**Stated exercise A**
According to the eye-tracking passage, why can't the instructor in an authentic flight simulator observe the learner's gaze behavior?

--- Page ---

So far, the pedagogical problem has been that in an authentic flight simulator, the instructor is behind the learner and unable to observe the learner’s gaze behaviour because of space constraints (Fig. 1, right). This makes it difficult or even impossible for the instructor to provide timely feedback on the learner’s visual scanning. Our study seeks to investigate how advancements in eye-tracking technology could be applied to respond to this challenge (see also Lounis et al., 2021; Niehorster et al., 2020; Ryffel et al., 2019).

Fig. 1
figure 1

Flight academy’s Airbus A320 Full Flight Simulator

1.2 Eye tracking as a tool to study and support professional learning

Eye-tracking technology makes it possible to accurately and non-invasively track where a person is looking (or not looking) and for how long (Kok & Jarodzka, 2017; Van Gog & Jarodzka, 2013; Ziv, 2016). This information can reveal learners’ information processing related to their attention, perception, and decision-making (Lai et al., 2013; Rappa et al., 2019). For example, in the context of pilot training, eye-tracking has been acknowledged as one of the pivotal technological methods to improve aviation safety by incorporating learning (Jin et al., 2021; Mengtao et al., 2023). Eye-tracking allows one to objectively trace the focus of attention processes (including scan paths) without interrupting the exercise. Tracking the movement of learners’ eyes and measuring fixations and fixation durations provide insights into the learner’s attention and how their gaze patterns may relate to decision-making (Holmqvist et al., 2011; Ziv, 2016). Despite this potential, studies have identified several concerns related to enhancing flying performance, such as a lack of training interventions (Ziv, 2016). For the future, the challenge is how gaze dynamics can be used to infer pilots’ attention and how this information can be used a) to develop pedagogical approaches to support visual scanning and b) to personalise instructions for different pilots (e.g. Rainieri et al., 2021; Sullivan et al., 2011), both of which can be accomplished either technologically or pedagogically, as further elaborated in the discussion section.

In terms of the pedagogical design, one of the most crucial issues is the balance between activities designed before (to do this we have to understand the learning needs of the pilots at the general level in advance) and during the learning process (to do this we have to capture the individual learning processes of each pilot). It has been argued that the combination of learning analytics and real-time eye tracking has the potential to meet these challenges in evaluating user models of subject content (e.g., Wang et al., 2021). For example, analysis of the visual scanning of professionals can provide an overview of the optimal performance and behaviour in a specific task, which can then be used as a baseline for assessing students’ individual performance. Furthermore, combining the optimal baseline and students’ individual performance could provide information supporting personalised learning. Capturing and automatically analysing gaze data could provide valuable insights into how learners utilise their visual scanning techniques and support the provision of objective, individual, and fine-grained feedback even during the simulation (see Ryffel et al., 2019; Rudi et al., 2020; Ahmadi et al., 2022). This kind of information about learners’ behaviour and scanning processes can also increase trainees’ self-awareness and help them evaluate their techniques and decision-making during the simulation training (see Muehlethaler & Knecht, 2016).

---

**Stated exercise B**
Could you swap "agent" for "assistant" throughout the rows below and reproduce them with nothing else changed, leaving out the pictures?

--- Given entries ---

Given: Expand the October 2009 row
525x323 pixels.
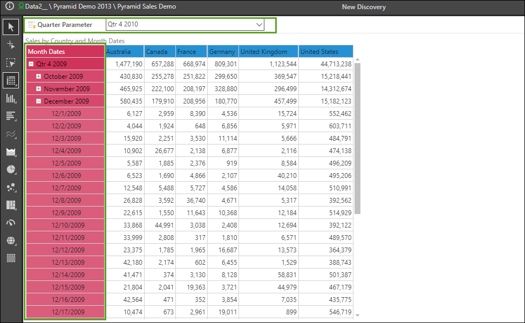Looking at the screenshot, I should [x=39, y=77].
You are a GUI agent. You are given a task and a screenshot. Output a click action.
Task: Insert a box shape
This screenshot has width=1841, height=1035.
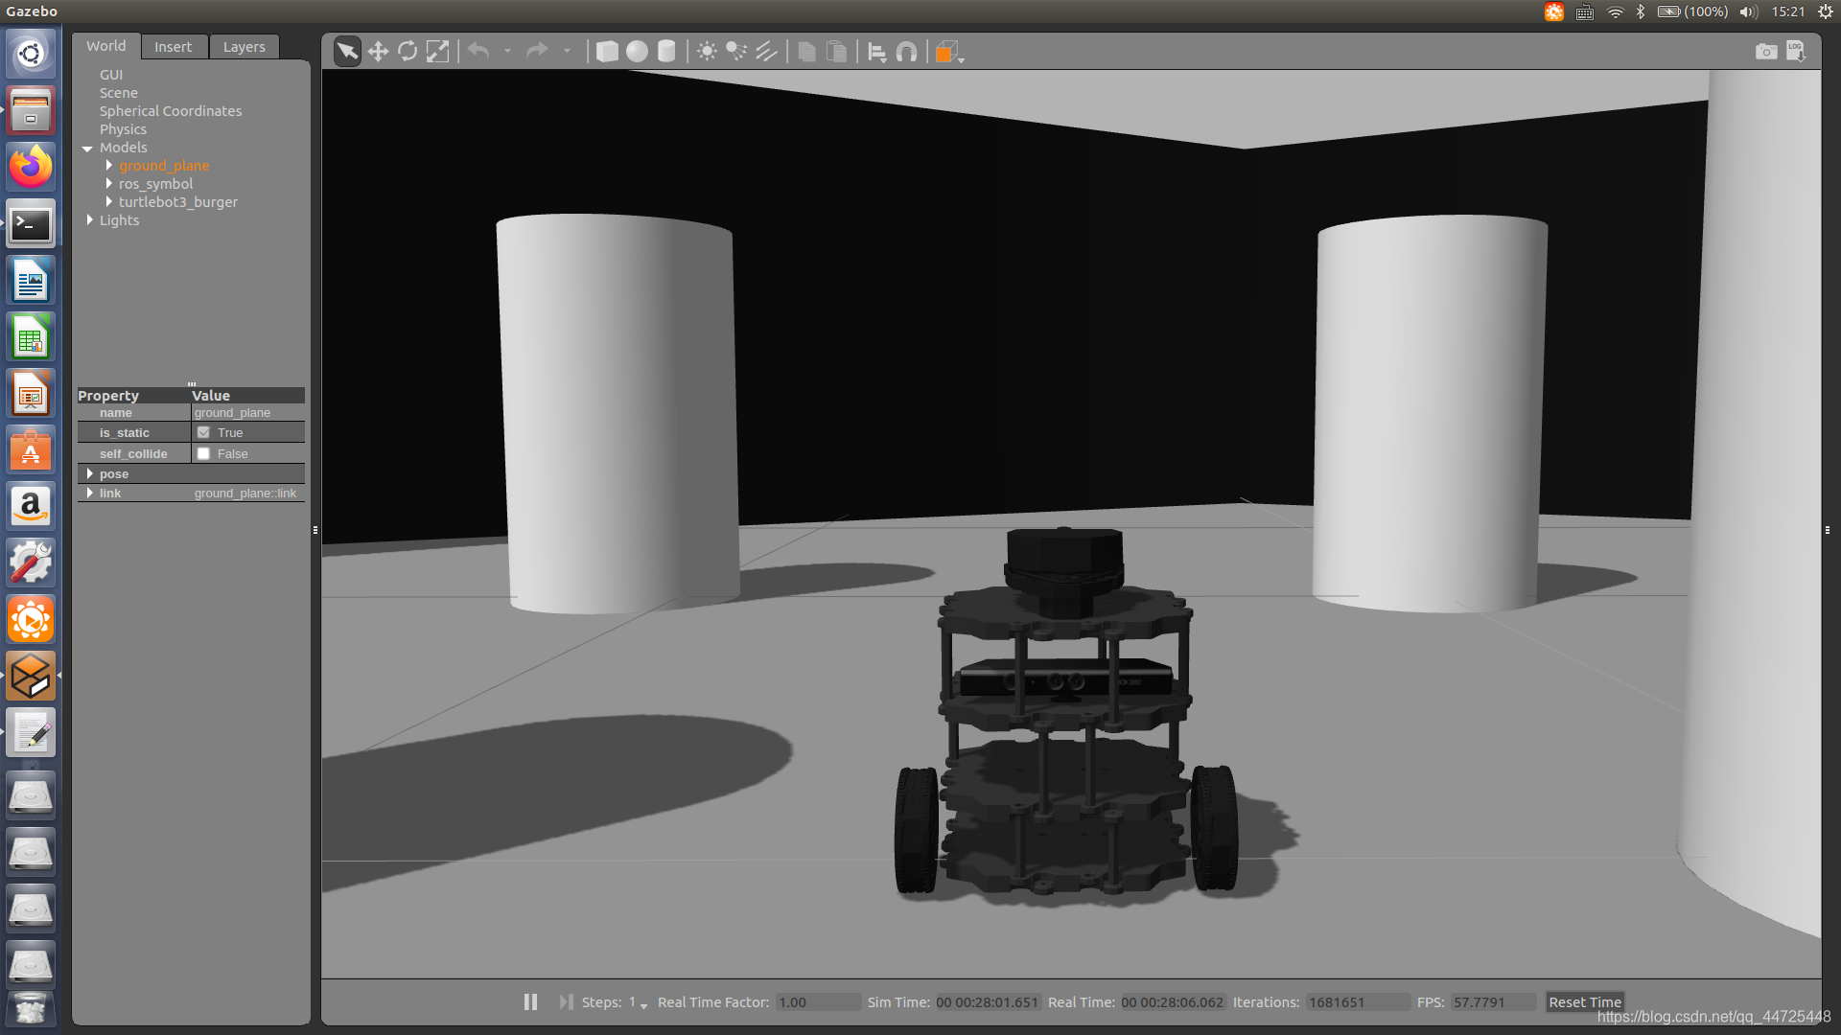click(x=607, y=52)
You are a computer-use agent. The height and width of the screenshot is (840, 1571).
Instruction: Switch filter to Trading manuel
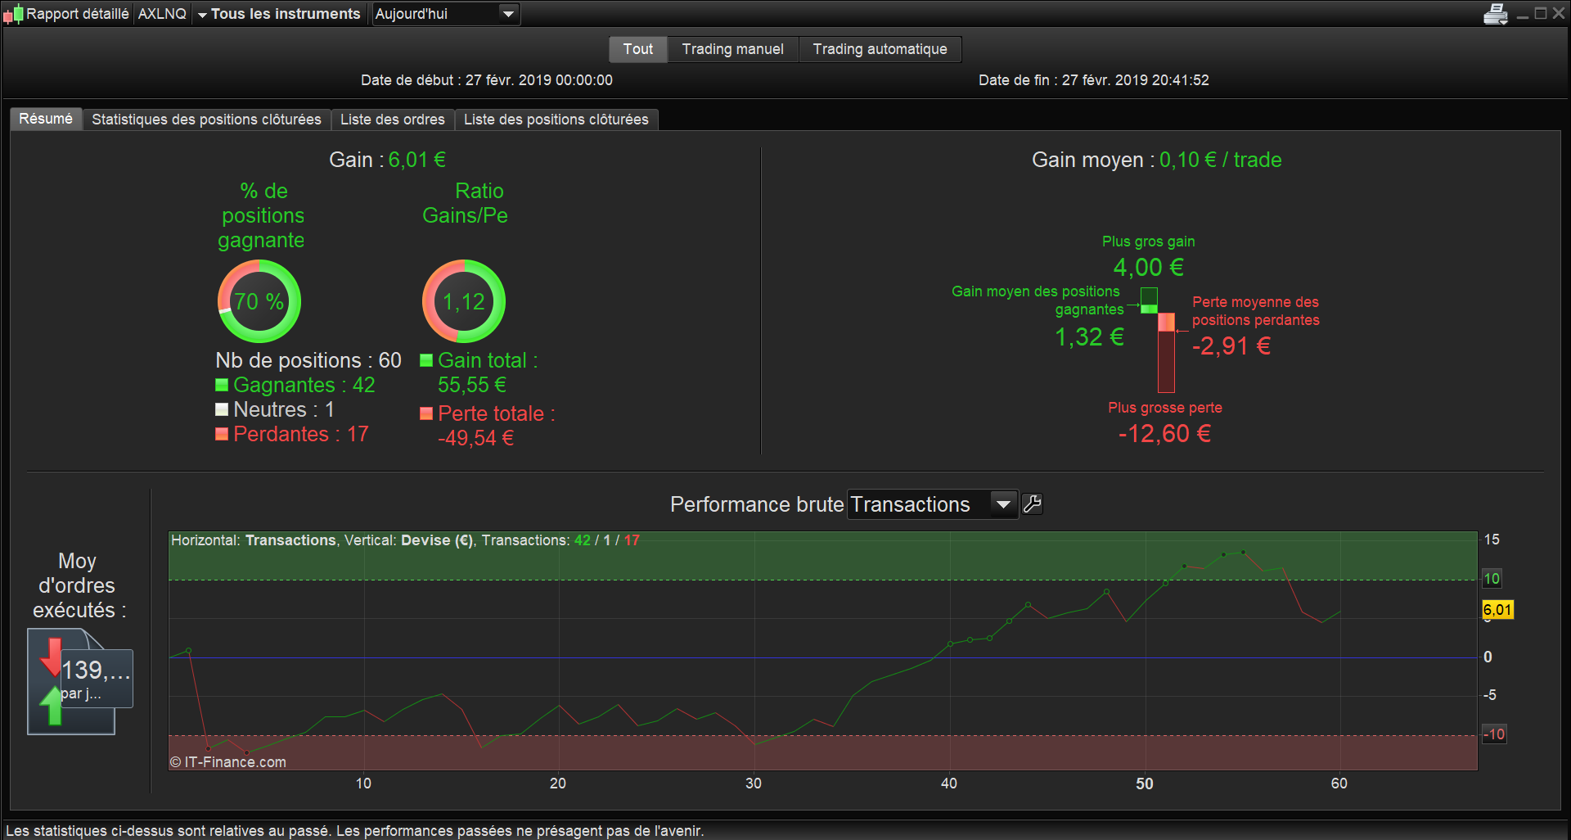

---

**Exercise result A**
The instructor sits behind the learner because of space constraints.

**Exercise result B**
Given: Expand the October 2009 row
525x323 pixels.
Looking at the screenshot, I should [x=39, y=77].
You are a GUI assistant. You are given a task and a screenshot. Output a click action.
Task: Insert a box shape
This screenshot has width=1841, height=1035.
click(x=607, y=52)
You are a computer-use assistant. The height and width of the screenshot is (840, 1571).
Instruction: Switch filter to Trading manuel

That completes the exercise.